Через минуту трогаемся и мы. Я дышу и не надышусь ослепительно чистым, прохладным еще, утренним воздухом. Пахнет землей, лесом и едва уловимо мазутом от железнодорожных шпал. Пересекаем привокзальную площадь и идем по асфальтированной дороге к лесу. Нас конвоируют человек двадцать эсэсовцев; часть из них с автоматами, остальные ведут овчарок.

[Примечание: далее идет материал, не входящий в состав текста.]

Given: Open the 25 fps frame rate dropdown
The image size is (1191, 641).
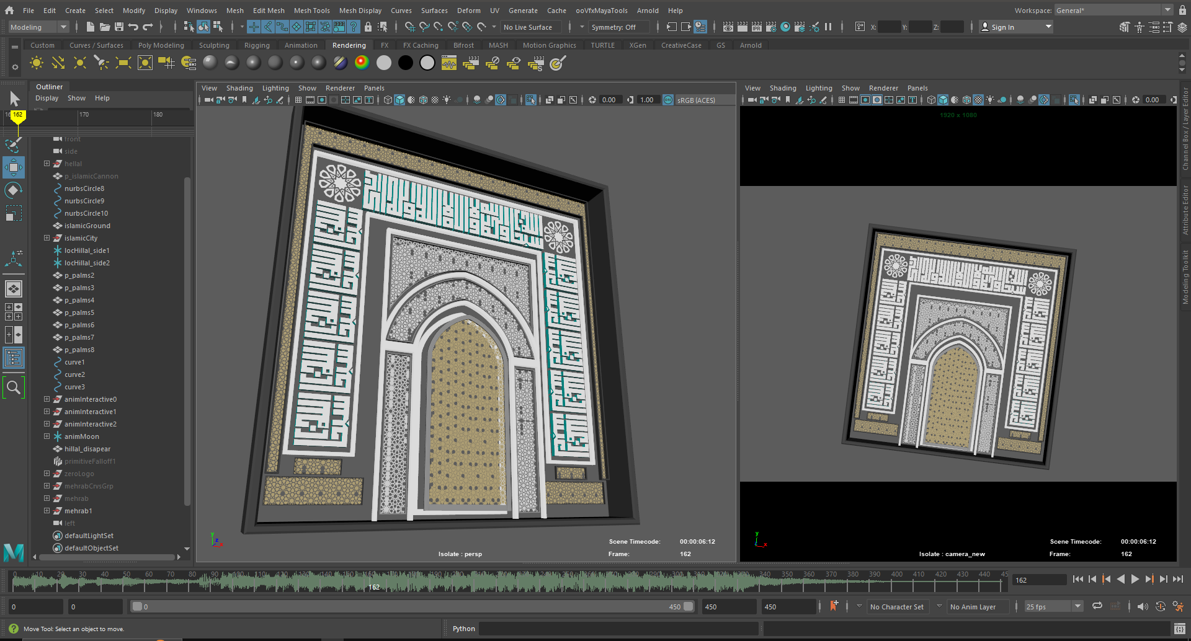Looking at the screenshot, I should [1053, 607].
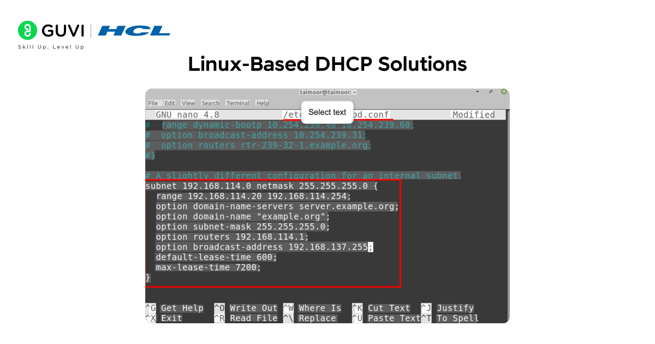Activate the Where Is search shortcut

(320, 307)
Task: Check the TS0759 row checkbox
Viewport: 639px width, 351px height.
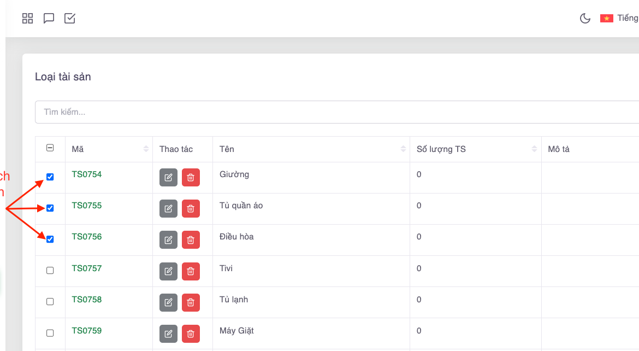Action: pyautogui.click(x=50, y=333)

Вступаем в лес. Дорогу застилает синеватая тень от елей. Псы опять принимаются повизгивать и скулить. Опьяняюще пахнет хвоей. Между стрельчатыми вершинами голубое, как стекло, небо.
— Живее!
Эта команда раздается в голове колонны. Голос тоже повизгивающий, не предвещающий ничего хорошего. Ускоряем шаг.
— Живее!
Ускоряем еще, но идем по-прежнему в ногу. Сейчас это поче-му-то не устраивает охранников, хотя обычно они требуют слаженного шага.
— Быстрее!
Мы переходим почти на бег. Сбиваемся, конечно, с ноги. Псы начинают рычать и рваться с поводков.
— Марш! Марш!
Это команда бежать. Бежим не слишком быстро, экономя силы. По бокам — дула автоматов и скошенные в нашу сторону глаза эсэсовцев. Овчарки, передвигаясь прыжками, рвутся к нам с сиплым яростным лаем. Бежим, вероятно, минут пять, но кажется, целую вечность. Кто-то позади начинает отставать. Крики «живее» и удары во что-то мягкое. Звякает котелок об асфальт. Окрик: «Встать!» — и снова: «Живее!»